Review by Maureen Alsop

ODALISQUE
by Mark Salerno

Salt Publishing
P.O. Box 937
Great Wilbraham
Cambridge PDO
CB21 5JX United Kingdom
ISBN: 9787774 578737
56 pp., $14.95
www.saltpublishing.com

Odalisque is the book to be read on a rainy night with a good bottle of Shiraz after being swept into the flickering black and white images of a classic noir film and thus overcome by a subdued appreciation for windy alleyways and femme fatales. In the poem “Gaze” Salerno writes: “…because my subject is directional it includes/ desire and attendant clatter beating on someone’s door/ all day and all night beside the Cahuenga newsstand… “(21). These lines exemplify the urgency and mood of the collection.

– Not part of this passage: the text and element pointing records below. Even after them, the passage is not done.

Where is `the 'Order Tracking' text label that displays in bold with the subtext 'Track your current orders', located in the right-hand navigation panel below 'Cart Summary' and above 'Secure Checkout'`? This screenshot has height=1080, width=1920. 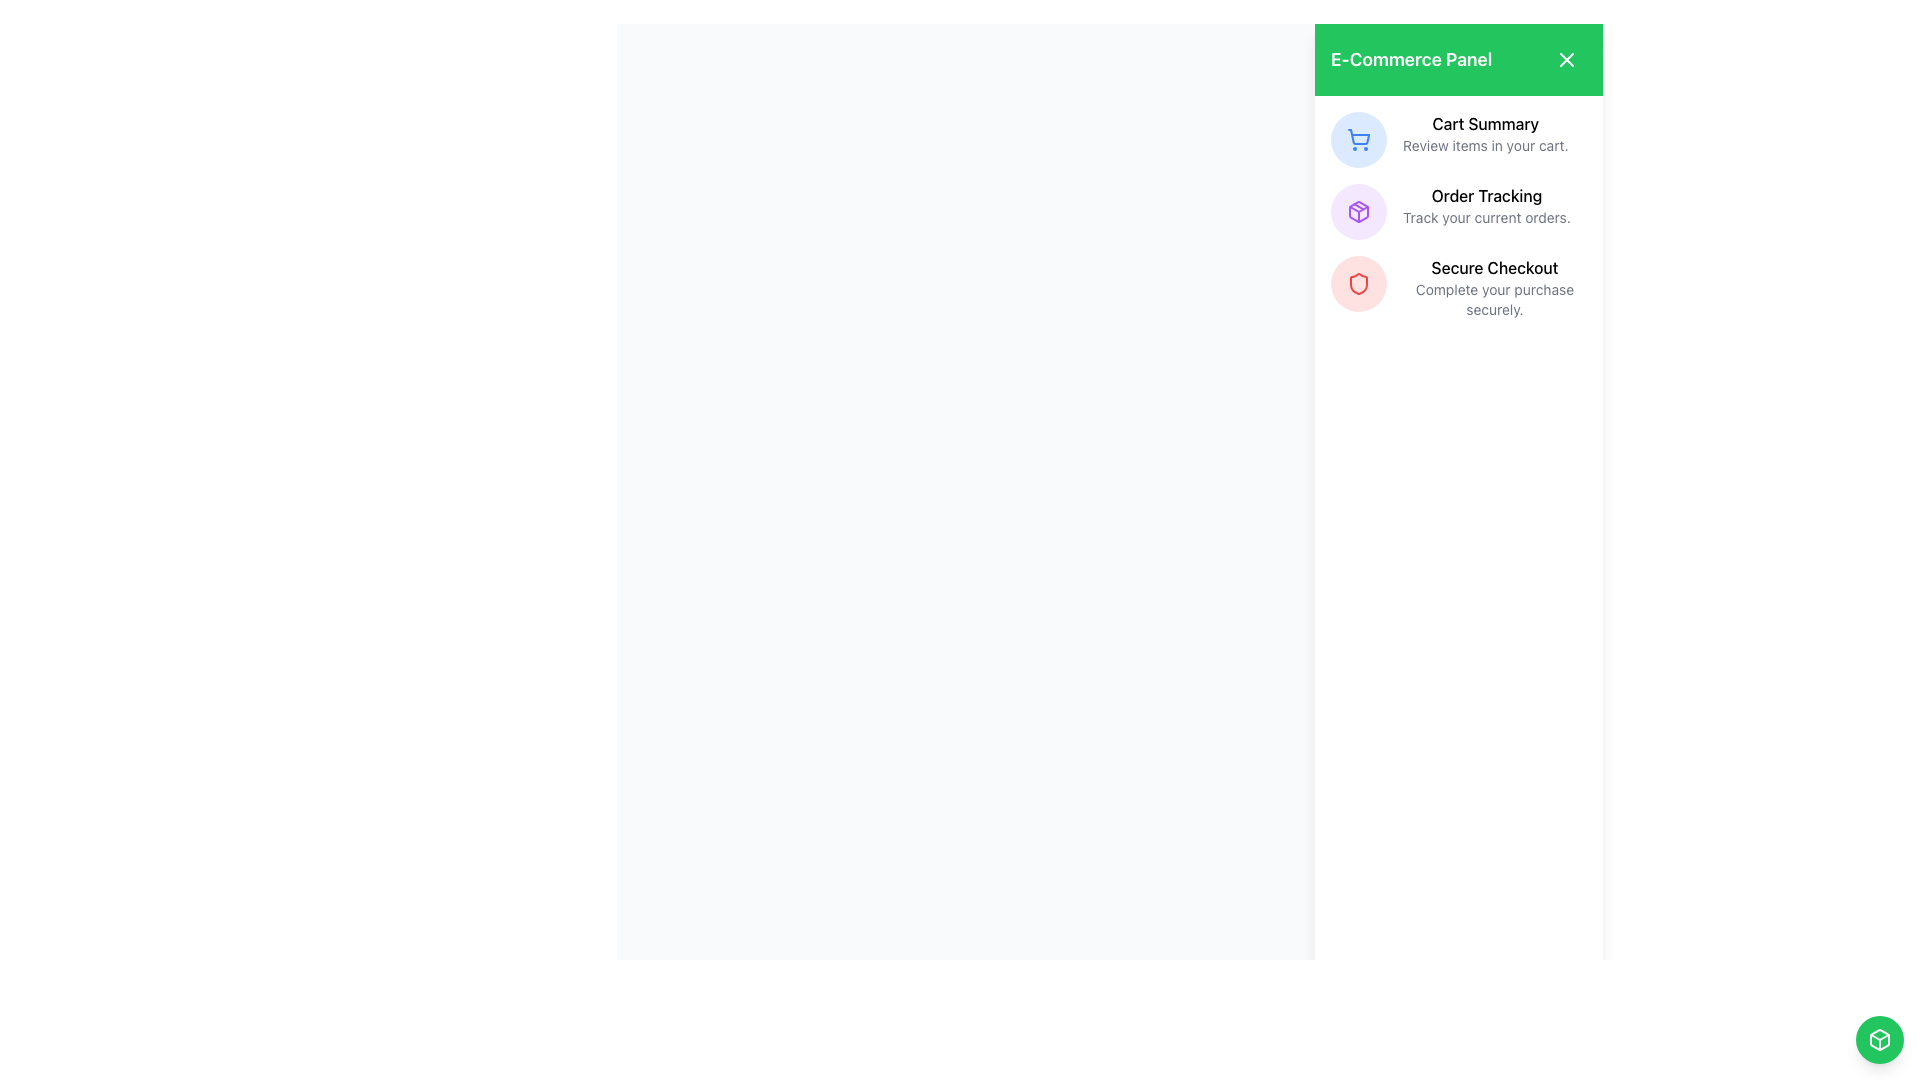 the 'Order Tracking' text label that displays in bold with the subtext 'Track your current orders', located in the right-hand navigation panel below 'Cart Summary' and above 'Secure Checkout' is located at coordinates (1486, 205).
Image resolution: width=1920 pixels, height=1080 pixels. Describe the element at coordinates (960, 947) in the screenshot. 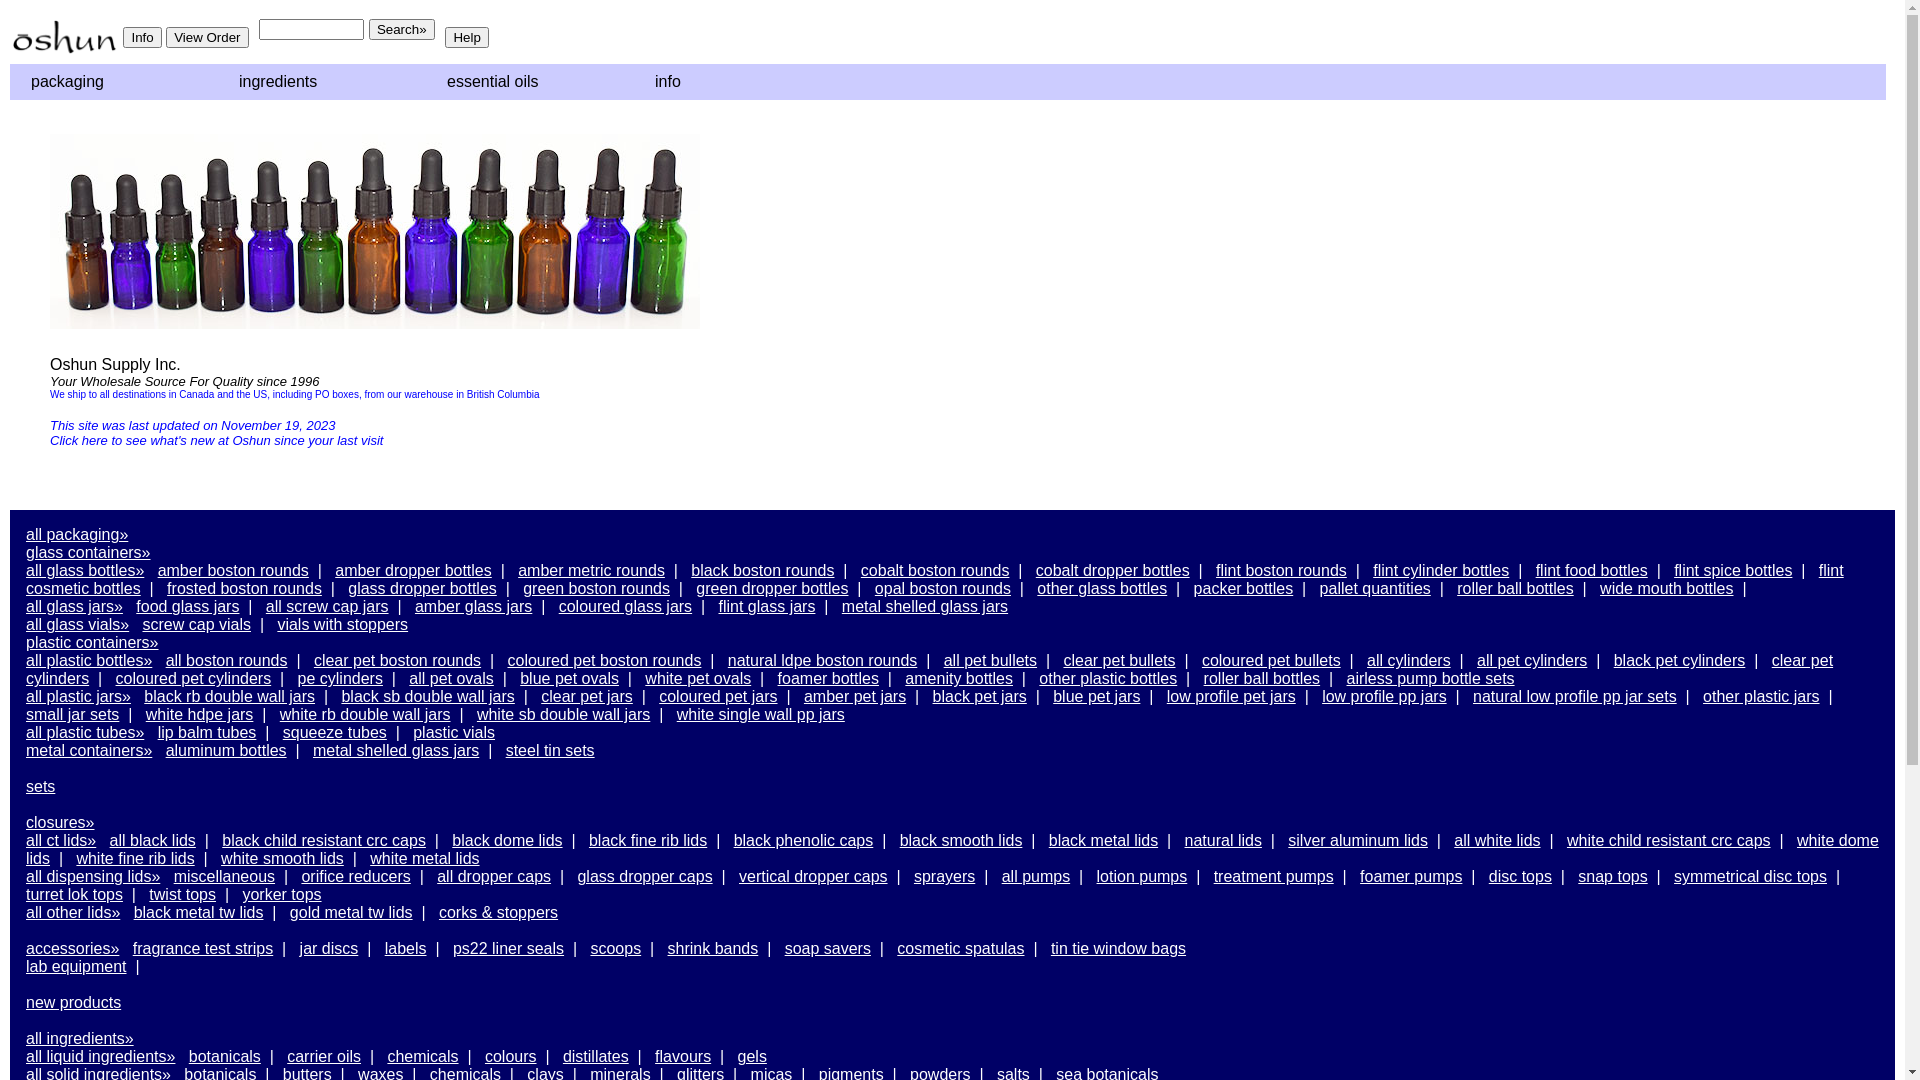

I see `'cosmetic spatulas'` at that location.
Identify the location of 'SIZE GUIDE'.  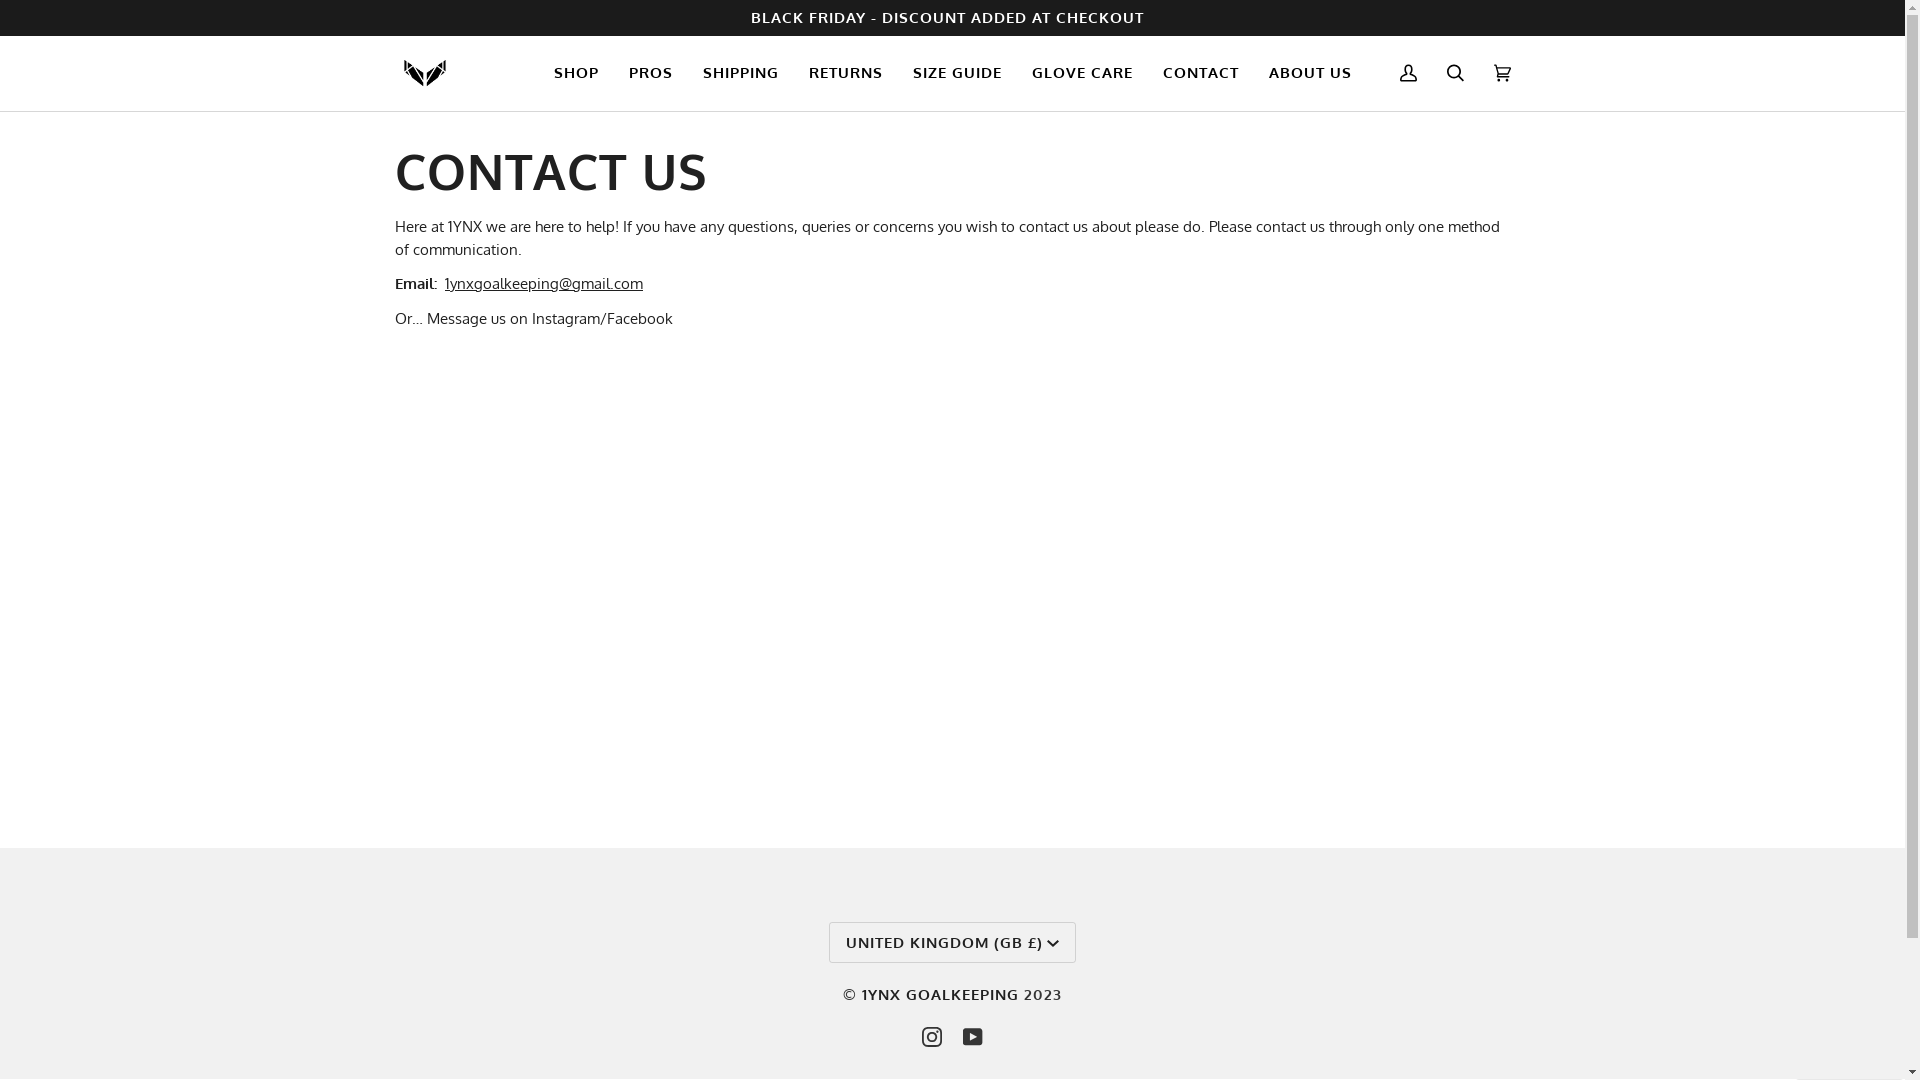
(956, 72).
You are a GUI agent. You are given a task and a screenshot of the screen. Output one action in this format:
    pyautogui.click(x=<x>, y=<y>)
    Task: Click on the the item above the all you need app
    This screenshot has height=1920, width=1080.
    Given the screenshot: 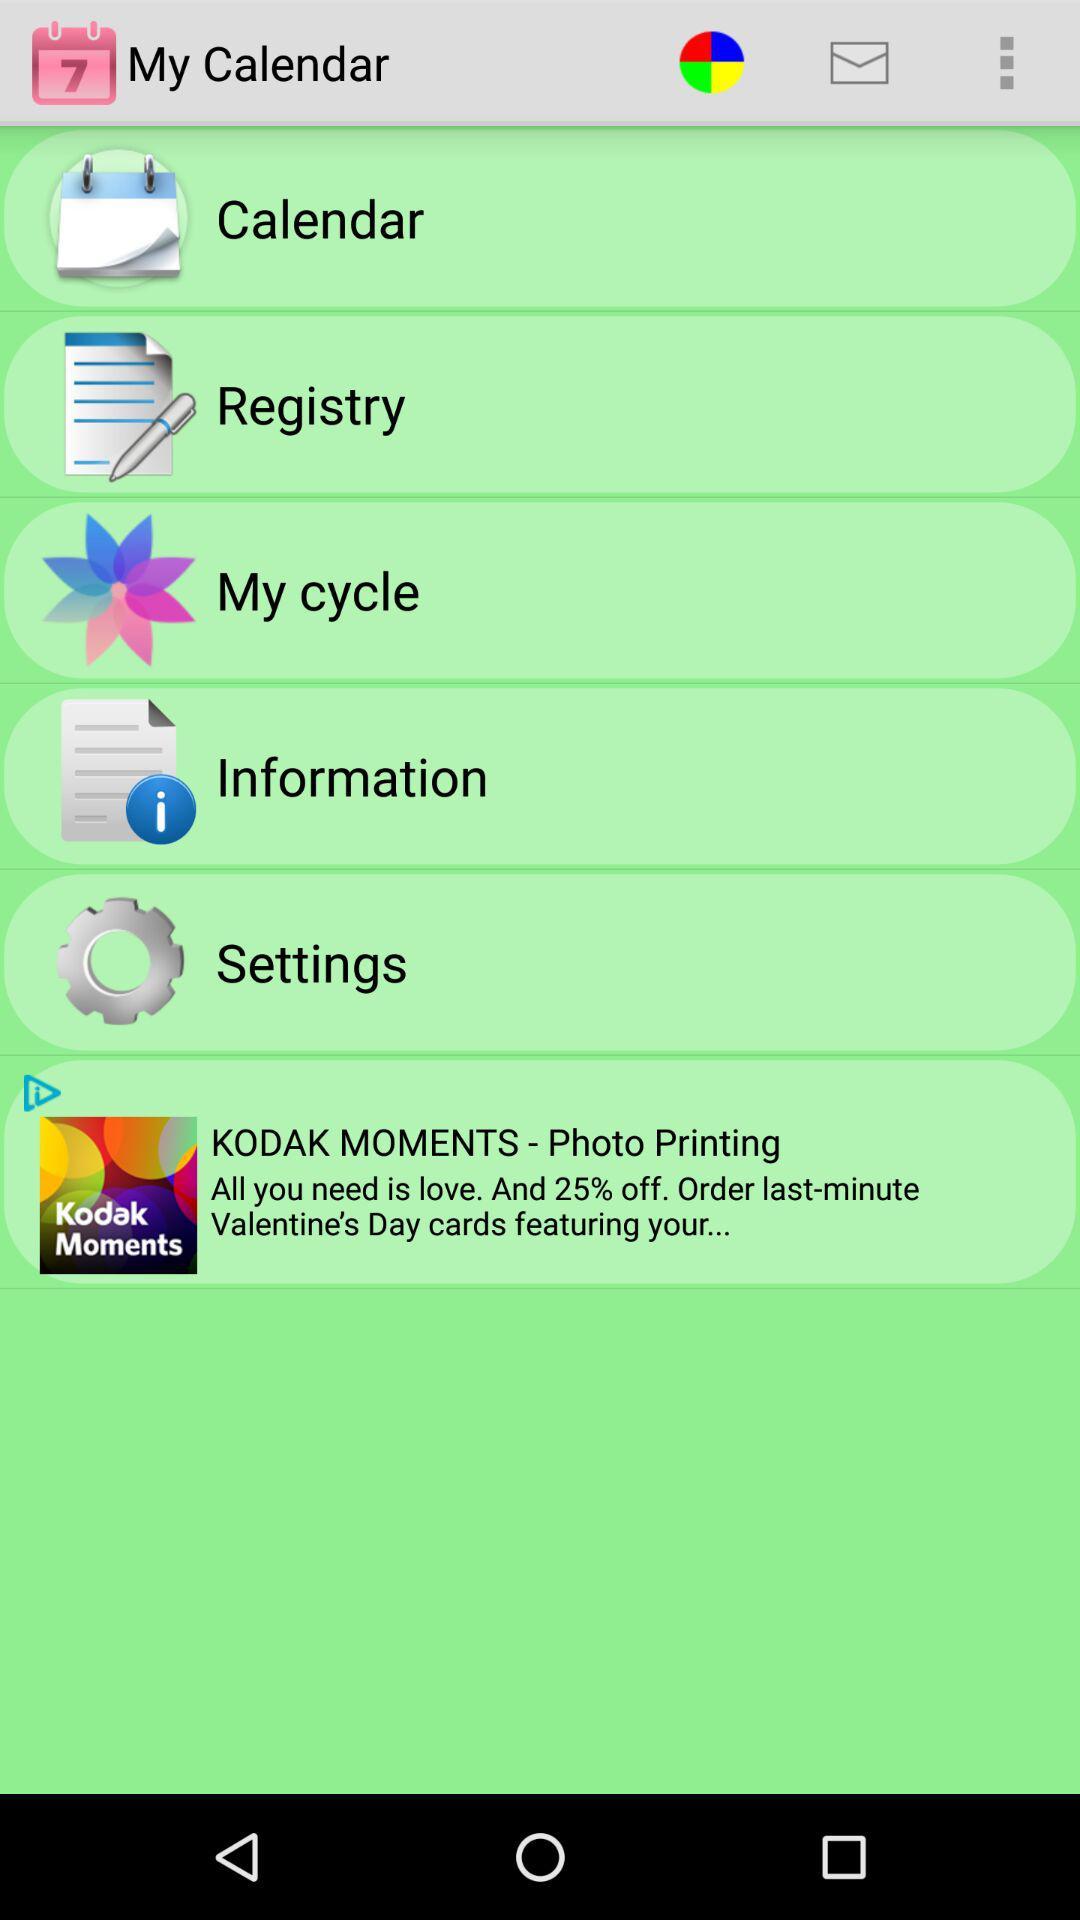 What is the action you would take?
    pyautogui.click(x=1006, y=62)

Odalisque is eloquence and earth, possessed by syntax without beginning or end. The poem “It Was Not,” like many of the poems in the collection, reads as one long sentence, and mid poem Salerno writes: “she was correct to be the air in someone’s lungs/but how far out of Kingstown did you expect to get/with just panty hose and a cinderblock way of thinking…” And by the poem’s end, “it might as well have snowed could have snowed did snow/ if I kissed your footsteps as I have scrupled to aver” (24). Salerno’s poetry moves as if the grammatical structure cannot be anchored by punctuation, thus compelling the language to drift from convention.